▶ **DOCUMENT EXCERPT**
★ ★ ★
Honor and Sacrifice in the U.S. Military: corporate profit off of military conflict cheapens both.

It is understood that bleeding (and certainly dying) for one’s country brings honor to the dead or wounded. Any individual willing to suffer the pains of death for the good of the whole surely embodies the great virtue of altruistic selflessness. Death (or injury) for the cause of life (and freedom) deserves ultimate respect from the nation. In the event of war or military conflict, regardless of the cause, whether just or unjust, we honor the fallen for the sacrifice they made. The rest of us, we hope, appreciate the meaning which sacrifice has for the status quo of our own comfort and safety. But what happens when the status quo comes not as the blessed result of supposedly necessary military engagements, but instead as the very driver of armed conflict?

Usually, we assume the work of soldiers as being the protection of our “freedoms” while serving in their tour of duty. By combating terrorism or engaging in subversive operations that threaten perceived enemies, troops work under the auspices of liberty and the institutional honor of the executive branch to keep us safe and secure. We easily forget that soldiers, however valorous, do not act in isolation. Troops work for an industrial complex called the military that has enfolded into its very operational structure economic incentives and business relationships with large, multinational corporations.

The military relies on private contractors to build infrastructure and producing military hardware. When the armed forces go off on missions, corporations benefit, often handsomely, from the sale of equipment, weapons, new technology, intelligence, etc. The military industrial complex itself acts to ensure that trade routes and supplies in the commodity chain (principally oil) are open and unobstructed for the exploitation of corporate business. So, when soldiers get deployed, they are doing more than the mere service of protecting American ideals and ensuring national security, they are fighting more directly for business interests. The interests of the citizenry are ultimately indirect or sometimes incidental objectives.

The main beneficiaries of military engagements are, to no surprise, the corporations that stand to gain immense new capital off of the enterprise of war. War is business. In the words of the deceased, Smedley Butler, highly-decorated Major General of the Marine Corps, “War is a racket” (Butler, 1935). War conspires for the benefit of corporate elites for whom the U.S. military acts as a publicly funded cartel to ensure business continues on as usual . Corporations not only benefit from war, they also wield considerable lobbying power in the upper echelons of the United States government, influencing U.S. foreign policy and the direction of foreign trade policy–not to mention U.S. military objectives. The gains of the corporate state from conflict highlight a problematic dimension to the sacrifices made by individual military personnel.
★ ★ ★
▶ **WHAT TO DO**
1. In the essay on honor and sacrifice in the U.S. military, who is quoted as saying "War is a racket"?
2. In the essay on honor and sacrifice in the U.S. military, rename "status quo" to "established order" in the passage starting at "It is understood" and ending at "of armed conflict?", and give that passage in full.
3. Carry the essay on honor and sacrifice in the U.S. military forward with one more paragraph that follows on from its final sentence.
The listing that comes next was drawn from a separate source.

▶ **Stored records**
★ ★ ★
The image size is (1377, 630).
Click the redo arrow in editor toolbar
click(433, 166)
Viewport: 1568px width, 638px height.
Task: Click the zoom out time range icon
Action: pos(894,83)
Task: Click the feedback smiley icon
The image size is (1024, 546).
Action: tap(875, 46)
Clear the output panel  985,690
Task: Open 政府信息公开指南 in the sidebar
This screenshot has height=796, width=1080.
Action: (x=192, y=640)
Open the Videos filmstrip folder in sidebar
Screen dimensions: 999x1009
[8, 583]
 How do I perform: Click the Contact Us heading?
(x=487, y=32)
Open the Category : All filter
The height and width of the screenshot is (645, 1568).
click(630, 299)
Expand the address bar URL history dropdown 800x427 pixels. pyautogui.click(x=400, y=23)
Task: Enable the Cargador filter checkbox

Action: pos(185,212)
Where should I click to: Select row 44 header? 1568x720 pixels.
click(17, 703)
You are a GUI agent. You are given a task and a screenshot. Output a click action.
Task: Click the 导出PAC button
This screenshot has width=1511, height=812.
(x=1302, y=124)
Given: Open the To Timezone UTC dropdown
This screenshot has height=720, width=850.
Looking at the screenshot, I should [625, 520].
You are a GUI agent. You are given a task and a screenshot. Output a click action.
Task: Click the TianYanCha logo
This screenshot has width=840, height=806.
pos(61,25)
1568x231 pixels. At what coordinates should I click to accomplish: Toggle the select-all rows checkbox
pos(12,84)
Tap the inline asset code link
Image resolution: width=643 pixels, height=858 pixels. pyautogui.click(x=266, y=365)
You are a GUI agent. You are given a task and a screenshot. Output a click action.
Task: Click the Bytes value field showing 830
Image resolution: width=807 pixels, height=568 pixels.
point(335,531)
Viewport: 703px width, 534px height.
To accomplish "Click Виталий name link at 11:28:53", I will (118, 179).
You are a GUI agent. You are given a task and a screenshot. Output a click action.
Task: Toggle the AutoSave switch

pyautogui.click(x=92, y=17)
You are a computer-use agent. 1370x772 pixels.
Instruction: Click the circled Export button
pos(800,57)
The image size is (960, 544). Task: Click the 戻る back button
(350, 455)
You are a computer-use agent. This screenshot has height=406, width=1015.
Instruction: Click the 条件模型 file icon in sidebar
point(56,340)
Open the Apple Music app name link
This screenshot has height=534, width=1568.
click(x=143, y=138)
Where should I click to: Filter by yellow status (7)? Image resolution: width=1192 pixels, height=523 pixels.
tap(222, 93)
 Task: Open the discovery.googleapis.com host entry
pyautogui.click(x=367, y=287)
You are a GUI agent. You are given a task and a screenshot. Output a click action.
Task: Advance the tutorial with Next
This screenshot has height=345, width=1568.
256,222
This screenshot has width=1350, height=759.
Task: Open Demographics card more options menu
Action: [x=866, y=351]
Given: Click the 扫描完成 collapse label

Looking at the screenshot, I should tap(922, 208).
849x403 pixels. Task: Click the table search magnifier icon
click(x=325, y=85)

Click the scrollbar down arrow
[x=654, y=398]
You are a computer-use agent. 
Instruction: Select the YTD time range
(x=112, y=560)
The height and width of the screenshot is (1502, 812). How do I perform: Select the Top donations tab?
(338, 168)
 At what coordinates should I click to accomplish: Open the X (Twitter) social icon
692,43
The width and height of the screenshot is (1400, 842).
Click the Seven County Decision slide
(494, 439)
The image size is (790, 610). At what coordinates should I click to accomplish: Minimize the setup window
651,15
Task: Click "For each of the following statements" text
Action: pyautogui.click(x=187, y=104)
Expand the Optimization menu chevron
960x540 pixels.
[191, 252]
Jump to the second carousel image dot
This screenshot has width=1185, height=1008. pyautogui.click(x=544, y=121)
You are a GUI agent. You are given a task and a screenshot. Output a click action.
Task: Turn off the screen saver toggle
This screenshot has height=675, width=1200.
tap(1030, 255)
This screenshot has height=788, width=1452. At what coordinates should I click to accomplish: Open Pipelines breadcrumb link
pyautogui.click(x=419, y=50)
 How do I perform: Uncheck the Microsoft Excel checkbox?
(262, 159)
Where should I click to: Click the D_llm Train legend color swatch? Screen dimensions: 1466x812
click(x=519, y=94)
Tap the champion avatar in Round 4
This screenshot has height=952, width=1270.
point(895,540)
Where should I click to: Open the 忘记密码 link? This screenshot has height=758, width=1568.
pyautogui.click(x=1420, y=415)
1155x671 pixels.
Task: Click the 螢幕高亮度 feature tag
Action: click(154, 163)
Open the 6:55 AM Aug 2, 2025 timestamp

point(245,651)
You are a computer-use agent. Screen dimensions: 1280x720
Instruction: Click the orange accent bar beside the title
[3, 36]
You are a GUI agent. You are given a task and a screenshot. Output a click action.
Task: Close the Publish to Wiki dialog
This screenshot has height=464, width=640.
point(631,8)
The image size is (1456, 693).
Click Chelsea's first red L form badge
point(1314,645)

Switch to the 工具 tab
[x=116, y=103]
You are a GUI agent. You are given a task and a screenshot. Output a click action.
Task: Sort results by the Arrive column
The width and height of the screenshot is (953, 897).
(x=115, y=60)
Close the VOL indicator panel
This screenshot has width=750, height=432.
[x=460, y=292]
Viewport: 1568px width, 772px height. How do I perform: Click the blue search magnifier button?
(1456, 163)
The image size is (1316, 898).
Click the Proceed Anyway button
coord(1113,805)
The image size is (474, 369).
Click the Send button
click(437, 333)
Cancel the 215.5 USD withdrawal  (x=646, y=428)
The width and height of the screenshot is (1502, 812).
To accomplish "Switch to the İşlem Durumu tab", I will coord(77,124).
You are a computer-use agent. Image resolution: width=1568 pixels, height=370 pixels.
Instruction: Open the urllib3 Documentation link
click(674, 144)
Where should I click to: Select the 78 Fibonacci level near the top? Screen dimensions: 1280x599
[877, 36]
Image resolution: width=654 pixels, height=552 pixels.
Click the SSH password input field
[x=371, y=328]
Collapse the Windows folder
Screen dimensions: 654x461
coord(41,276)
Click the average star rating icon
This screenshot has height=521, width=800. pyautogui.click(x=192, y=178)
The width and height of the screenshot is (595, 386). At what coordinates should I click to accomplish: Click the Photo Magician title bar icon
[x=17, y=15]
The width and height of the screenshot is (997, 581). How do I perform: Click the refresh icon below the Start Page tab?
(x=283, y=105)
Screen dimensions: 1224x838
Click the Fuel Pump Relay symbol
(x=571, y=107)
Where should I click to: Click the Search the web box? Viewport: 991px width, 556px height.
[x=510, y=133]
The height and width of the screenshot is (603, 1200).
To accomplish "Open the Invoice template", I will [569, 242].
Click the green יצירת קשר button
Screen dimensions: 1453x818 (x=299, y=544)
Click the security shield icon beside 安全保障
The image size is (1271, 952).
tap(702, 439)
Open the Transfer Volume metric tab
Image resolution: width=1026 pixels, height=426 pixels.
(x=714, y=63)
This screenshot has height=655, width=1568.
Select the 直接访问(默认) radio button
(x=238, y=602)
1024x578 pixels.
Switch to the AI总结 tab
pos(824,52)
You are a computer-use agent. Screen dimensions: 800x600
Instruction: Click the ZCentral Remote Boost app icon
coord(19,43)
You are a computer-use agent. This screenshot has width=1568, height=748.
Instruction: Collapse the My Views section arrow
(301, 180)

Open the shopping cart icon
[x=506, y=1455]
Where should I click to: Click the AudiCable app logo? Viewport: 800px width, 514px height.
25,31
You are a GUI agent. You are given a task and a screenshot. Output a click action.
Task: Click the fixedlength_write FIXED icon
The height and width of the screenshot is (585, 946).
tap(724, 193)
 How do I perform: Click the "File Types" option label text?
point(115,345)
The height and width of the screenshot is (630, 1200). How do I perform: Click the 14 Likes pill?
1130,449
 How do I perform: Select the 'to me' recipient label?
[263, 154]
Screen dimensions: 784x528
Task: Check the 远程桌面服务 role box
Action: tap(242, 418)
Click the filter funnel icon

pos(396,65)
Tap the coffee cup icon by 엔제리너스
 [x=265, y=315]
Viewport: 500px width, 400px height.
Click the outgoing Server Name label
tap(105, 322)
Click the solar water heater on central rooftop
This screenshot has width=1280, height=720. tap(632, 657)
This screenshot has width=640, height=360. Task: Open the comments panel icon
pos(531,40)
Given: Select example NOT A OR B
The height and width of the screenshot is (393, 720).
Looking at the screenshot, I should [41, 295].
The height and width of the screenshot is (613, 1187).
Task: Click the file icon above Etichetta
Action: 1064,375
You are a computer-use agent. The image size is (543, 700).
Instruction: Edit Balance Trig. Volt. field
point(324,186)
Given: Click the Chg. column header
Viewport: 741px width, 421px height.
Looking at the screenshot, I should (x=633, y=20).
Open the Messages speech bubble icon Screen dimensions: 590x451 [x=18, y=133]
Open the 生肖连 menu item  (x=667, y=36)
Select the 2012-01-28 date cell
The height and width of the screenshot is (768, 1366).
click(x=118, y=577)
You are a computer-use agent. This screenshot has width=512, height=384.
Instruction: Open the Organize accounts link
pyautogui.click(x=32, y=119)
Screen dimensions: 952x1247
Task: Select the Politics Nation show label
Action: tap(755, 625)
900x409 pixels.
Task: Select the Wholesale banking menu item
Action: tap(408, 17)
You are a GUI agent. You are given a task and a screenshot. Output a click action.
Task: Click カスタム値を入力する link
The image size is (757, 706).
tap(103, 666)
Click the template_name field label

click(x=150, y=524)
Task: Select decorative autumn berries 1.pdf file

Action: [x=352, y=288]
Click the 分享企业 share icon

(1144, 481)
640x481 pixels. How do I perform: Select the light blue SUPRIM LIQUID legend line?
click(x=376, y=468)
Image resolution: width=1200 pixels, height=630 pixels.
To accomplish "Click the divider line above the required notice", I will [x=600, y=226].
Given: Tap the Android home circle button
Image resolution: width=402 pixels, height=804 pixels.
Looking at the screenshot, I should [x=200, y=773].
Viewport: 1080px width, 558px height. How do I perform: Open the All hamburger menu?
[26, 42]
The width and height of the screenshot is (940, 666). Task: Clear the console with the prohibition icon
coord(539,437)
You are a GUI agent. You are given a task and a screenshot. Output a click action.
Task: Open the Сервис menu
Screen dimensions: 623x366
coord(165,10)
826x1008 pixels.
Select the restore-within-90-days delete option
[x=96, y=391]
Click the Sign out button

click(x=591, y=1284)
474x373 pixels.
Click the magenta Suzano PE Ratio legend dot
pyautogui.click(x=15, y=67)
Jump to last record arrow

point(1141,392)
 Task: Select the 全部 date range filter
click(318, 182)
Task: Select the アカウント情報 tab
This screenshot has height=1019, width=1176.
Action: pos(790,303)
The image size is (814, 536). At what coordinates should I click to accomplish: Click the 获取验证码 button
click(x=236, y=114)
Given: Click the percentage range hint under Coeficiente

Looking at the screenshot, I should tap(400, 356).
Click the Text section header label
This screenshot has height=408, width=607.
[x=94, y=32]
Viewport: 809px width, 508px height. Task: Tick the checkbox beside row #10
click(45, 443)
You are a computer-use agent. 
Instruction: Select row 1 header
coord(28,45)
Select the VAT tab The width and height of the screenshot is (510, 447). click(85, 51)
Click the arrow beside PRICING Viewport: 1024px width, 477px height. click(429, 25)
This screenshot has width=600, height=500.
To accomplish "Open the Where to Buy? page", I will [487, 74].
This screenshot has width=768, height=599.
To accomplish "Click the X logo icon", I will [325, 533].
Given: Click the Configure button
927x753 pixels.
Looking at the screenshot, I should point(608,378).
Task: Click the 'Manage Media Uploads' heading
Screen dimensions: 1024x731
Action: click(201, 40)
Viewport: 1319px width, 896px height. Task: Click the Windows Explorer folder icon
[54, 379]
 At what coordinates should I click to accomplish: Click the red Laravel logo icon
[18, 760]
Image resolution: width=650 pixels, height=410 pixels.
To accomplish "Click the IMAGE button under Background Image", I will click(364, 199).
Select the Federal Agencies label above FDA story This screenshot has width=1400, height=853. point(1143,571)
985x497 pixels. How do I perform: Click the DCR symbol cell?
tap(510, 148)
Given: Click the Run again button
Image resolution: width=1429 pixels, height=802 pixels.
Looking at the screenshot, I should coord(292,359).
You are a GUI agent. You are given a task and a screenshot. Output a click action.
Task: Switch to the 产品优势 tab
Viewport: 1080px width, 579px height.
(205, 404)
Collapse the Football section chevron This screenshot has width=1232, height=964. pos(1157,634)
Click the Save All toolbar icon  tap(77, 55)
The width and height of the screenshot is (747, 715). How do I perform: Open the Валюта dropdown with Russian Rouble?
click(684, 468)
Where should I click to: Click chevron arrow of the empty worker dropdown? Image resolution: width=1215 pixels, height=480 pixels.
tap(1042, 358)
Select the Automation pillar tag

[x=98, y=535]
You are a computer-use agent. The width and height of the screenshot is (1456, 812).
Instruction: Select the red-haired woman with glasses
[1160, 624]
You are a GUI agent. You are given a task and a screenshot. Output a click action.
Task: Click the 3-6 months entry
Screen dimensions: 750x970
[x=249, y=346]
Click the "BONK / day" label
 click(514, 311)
★ ★ ★
▶ **RESPONSES BY TASK**
1. Smedley Butler, a highly decorated Major General of the Marine Corps.

2.
It is understood that bleeding (and certainly dying) for one’s country brings honor to the dead or wounded. Any individual willing to suffer the pains of death for the good of the whole surely embodies the great virtue of altruistic selflessness. Death (or injury) for the cause of life (and freedom) deserves ultimate respect from the nation. In the event of war or military conflict, regardless of the cause, whether just or unjust, we honor the fallen for the sacrifice they made. The rest of us, we hope, appreciate the meaning which sacrifice has for the established order of our own comfort and safety. But what happens when the established order comes not as the blessed result of supposedly necessary military engagements, but instead as the very driver of armed conflict?

3.
The rudeness of the corporate-military industrial complex is hard to miss. Soldiers put everything on the line to serve their country (ostensibly out of patriotism, but not always so), in order to protect the status quo of comfort and security for the nation. On the other hand, the corporate-military industrial complex drives an agenda of aggressive, hawkish foreign policy–using the bodies of trained men and women as the major factor of war production–in order to ensure dominance by purposefully engaging in aggressive military encounters. The winners are the executive officers, corporate managers, and establishment elites. The losers are the men and women in uniform who return home deformed, psychologically broken, or dead.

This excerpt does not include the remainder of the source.